The Galapagos Species

  • Ramiro Carrillo
  • India
  • Sep 26, 2014





Since 2009, about a dozen new species of fish, animals and corals, among them a spectacular pink iguana, have been discovered on or around the Galapagos Islands.


The Pacific Ocean archipelago, where Charles Darwin’s theory of evolution was hatched, is providing an endless source of work material for researchers, biologists and scientists, who are delighted by the discoveries. Thankfully, computer technology and robots (for land research as well as sub-marine) have made make the scientists’ work easier. Co-ordinated by the Galapagos National Park, teams from different countries are working tirelessly to observe the ecosystems on the islands, which are a province of the South American country of Ecuador. What might be the world’s most pristine habitat, shelters fragile life forms that might never have established a footing elsewhere. In July, biologists from the University of San Nicolas de Hidalgo in Mexico and the Ecuadorean Environment Ministry confirmed the existence of two new fish species, the Scorpaenodes sp. and Gobiomuros sp., which measure between 10 and 25 centimetres. They swim in the rocky waters and reefs surrounding the islands of San Cristobal (Chatham), Santa Cruz (Indefatigable), Santa Fe (Barrington), Espanola (Hood) and Isabela (Albemarle). ”The discovery of these two new marine species confirms that the Galapagos are a living laboratory and that we still do not know all the species that co-exist in it,” says the director of the Galapagos National Park, Arturo Izurieta. ”This contributes to the knowledge of marine fauna, science and research of the Galapagos’ unique ecosystems.” The two fish species join the 2,900 species - 25 per cent of which are native to the region - that have already been identified on this island marine reserve.

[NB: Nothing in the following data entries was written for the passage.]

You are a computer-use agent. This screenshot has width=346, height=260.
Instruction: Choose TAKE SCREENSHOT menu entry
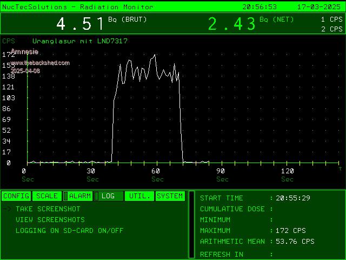pos(48,209)
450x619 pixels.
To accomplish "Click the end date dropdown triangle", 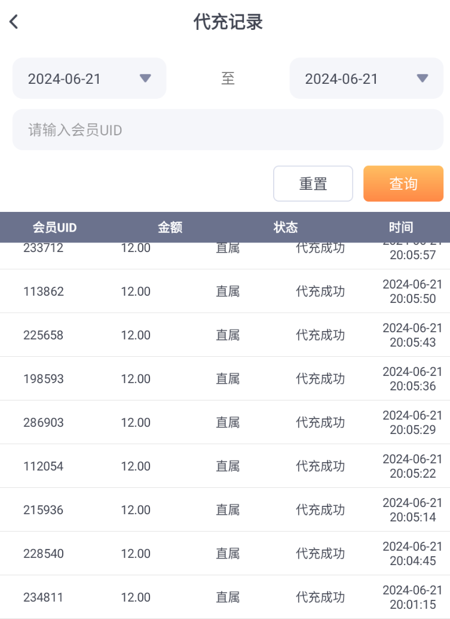I will click(x=423, y=78).
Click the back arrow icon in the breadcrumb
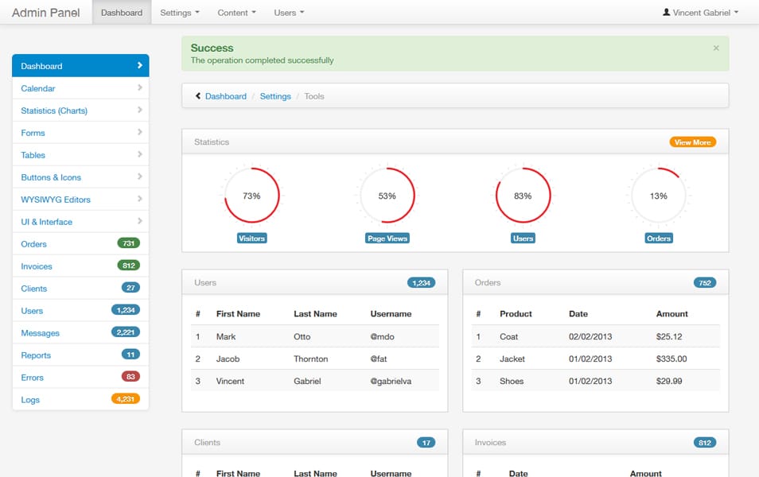The height and width of the screenshot is (477, 759). [197, 95]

In early 2009, scientists made a surprising discovery on the Wolf Volcano on Albemarle Island. Researchers from the University of Rome Tor Vergata found a pink iguana with features that were different from the black sea iguanas and the land iguanas (whose backs and crests are of a yellow colour). The discovery of the pink iguana, described as a ‘living fossil’, has been fascinating for scientists. ”It is surprising that a discovery of this nature was made in the 21st century,” says Ecuadorean biologist Washington Tapia. In 2012, scientists catalogued a new shark catfish species: Bythaelurus giddingsi, which lives at a depth of between 400 and 600 metres in the ocean surrounding the Galapagos Islands. It can measure 30 centimetres and has light-coloured spots on brown skin. The Galapagos sea has recently spawned a new coral species. Researchers from the US and British universities of Miami and Southampton identified three coral organisms in the reefs and rocky volcanic shorelines of Darwin and Wolf islands.

One of these species, earlier thought to have been extinct, was able to survive the fierce weather of the El Nino weather phenomenon. This finding made scientists realise that ‘some coral species are more resistant than we thought’, says chief researcher Terry Dawson, of The Charles Darwin Foundation, which has been working on the Galapagos since 1959. In 2010 it offered the results of work with lichens and announced the discovery of 10 new species. In 2013, local fishermen delivered to authorities a rare fish belonging to the Uranoscopidae family, which had a round mouth and an elongated body, with characteristics different to other such fish found elsewhere in the world.
After focusing their work on the small island of Daphne, British scientists Peter and Rosemary Grant, from Princeton University, published (in the US National Academy of Sciences) results of research they had conducted for 28 years on a new class of finch (bird). The object of their study had a unique bird song and beak and it was registered as a new species in 2009. Finches in the different islands, with their varying sizes and beak functions, were key in helping Darwin confirm his views on natural selection – compiled in the landmark book, The Origin of Species. Potential subjects for research programs appear limitless here. For example, scientists recently launched a project, located on the oceanic spreading ridge near the Galapagos Islands, to investigate hydrothermal vents, formed when seawater meets hot magna. This habitat, which is low in oxygen, lacking sunlight and with gases and fluids at temperatures of up to 400 degrees Celsius, is unlike any other in the world. The Galapagos Islands, declared a World National Heritage Site by UNESCO, provide daily lessons on the importance of protecting nature and wildlife.